#### [RECORDS TO USE]
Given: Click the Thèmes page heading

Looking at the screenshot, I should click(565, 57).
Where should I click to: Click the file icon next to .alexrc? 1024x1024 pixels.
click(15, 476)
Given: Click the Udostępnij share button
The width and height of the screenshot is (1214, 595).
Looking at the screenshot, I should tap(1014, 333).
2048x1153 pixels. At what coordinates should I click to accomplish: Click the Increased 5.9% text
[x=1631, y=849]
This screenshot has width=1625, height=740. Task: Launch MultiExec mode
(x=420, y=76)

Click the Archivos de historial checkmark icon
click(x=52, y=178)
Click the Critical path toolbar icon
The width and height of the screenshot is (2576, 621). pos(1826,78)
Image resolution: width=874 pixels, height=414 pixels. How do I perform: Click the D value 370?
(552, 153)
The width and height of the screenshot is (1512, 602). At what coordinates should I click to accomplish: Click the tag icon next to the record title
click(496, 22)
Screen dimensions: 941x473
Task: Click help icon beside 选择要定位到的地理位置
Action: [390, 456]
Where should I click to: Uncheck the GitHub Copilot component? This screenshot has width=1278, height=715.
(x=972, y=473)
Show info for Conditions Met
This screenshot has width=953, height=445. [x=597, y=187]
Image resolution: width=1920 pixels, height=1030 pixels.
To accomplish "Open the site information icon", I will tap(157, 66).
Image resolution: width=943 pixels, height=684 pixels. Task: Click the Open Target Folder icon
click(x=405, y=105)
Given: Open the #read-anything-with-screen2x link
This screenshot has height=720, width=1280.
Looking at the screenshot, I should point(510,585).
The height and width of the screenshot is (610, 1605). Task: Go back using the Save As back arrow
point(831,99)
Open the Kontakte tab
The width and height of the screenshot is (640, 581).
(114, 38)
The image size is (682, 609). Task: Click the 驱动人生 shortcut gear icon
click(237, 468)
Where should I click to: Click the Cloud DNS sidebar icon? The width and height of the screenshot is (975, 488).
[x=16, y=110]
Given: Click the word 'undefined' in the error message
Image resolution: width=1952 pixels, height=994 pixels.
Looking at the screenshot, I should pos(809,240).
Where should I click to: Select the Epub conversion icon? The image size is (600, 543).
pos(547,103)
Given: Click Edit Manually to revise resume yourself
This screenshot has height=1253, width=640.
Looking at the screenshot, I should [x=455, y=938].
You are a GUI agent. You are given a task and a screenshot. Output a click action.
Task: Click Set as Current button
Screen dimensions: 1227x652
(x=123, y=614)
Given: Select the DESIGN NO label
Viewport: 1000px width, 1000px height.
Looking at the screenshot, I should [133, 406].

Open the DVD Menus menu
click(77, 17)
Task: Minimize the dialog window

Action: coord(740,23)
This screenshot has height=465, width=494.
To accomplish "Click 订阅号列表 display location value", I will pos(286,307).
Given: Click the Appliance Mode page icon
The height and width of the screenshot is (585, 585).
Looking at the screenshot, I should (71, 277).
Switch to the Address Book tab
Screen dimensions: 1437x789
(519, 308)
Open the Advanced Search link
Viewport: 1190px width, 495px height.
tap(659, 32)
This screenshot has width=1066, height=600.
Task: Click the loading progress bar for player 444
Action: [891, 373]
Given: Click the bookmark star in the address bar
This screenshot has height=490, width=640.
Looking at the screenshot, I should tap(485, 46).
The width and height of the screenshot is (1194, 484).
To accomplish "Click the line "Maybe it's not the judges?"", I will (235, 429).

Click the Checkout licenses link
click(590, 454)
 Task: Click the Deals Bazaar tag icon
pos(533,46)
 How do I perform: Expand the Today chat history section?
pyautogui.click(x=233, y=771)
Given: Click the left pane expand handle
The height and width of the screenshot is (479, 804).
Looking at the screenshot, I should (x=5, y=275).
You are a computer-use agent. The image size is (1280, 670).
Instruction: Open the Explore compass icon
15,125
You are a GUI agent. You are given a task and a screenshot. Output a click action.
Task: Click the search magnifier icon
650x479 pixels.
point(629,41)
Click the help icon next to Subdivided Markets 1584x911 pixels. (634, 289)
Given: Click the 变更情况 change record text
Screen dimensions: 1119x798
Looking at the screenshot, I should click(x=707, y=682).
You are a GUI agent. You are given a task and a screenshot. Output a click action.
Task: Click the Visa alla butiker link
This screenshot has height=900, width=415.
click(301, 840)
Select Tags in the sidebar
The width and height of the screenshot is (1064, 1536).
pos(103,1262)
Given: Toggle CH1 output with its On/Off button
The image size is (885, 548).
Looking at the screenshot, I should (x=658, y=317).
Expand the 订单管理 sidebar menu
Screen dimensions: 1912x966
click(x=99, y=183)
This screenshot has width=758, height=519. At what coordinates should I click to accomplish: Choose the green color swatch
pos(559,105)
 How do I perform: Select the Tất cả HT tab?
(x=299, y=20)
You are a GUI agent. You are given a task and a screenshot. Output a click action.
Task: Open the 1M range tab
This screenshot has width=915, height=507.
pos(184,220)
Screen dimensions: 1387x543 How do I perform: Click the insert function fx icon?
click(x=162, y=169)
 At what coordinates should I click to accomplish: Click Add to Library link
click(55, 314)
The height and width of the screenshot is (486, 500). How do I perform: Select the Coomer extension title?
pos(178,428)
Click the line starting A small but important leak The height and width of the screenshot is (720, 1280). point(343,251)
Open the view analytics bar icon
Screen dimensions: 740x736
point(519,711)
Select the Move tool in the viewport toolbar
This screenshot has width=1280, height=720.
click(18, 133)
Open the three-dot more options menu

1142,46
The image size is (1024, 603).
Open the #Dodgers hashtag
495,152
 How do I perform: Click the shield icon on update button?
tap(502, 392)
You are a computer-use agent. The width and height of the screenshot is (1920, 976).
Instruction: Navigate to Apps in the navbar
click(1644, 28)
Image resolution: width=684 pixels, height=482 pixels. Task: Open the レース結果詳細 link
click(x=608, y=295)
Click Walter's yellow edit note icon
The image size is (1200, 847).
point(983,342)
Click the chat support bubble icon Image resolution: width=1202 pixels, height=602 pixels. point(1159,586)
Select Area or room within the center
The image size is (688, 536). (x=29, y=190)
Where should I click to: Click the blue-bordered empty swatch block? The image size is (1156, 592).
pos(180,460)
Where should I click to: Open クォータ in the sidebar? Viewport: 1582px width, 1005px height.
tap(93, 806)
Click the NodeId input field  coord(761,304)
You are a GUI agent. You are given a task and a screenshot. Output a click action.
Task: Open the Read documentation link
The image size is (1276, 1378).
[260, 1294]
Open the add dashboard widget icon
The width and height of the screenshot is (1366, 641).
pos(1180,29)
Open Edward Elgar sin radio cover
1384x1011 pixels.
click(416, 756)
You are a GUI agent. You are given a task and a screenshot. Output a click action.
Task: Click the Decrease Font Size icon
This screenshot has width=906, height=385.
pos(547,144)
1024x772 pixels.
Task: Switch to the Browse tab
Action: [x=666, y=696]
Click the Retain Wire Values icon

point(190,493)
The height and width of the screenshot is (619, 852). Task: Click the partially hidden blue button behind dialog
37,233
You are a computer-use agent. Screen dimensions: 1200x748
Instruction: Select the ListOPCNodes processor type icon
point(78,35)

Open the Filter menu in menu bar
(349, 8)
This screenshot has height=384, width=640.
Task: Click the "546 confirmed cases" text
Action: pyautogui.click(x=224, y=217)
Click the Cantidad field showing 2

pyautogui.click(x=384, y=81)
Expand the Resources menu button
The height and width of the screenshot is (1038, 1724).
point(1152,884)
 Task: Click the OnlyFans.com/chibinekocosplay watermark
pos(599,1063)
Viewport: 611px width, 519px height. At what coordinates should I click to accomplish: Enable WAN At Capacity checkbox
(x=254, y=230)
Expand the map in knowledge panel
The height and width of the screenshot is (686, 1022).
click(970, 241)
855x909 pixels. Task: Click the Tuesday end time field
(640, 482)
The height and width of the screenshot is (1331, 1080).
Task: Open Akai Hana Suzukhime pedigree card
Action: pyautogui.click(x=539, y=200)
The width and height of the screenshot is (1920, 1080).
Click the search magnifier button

#### [GOAL OF THE EXERCISE]
Search the data above for the string "magnifier" and report each line that holds it.

#### [SOLUTION TO THE PROBLEM]
Task: Click the search magnifier icon
Click the search magnifier button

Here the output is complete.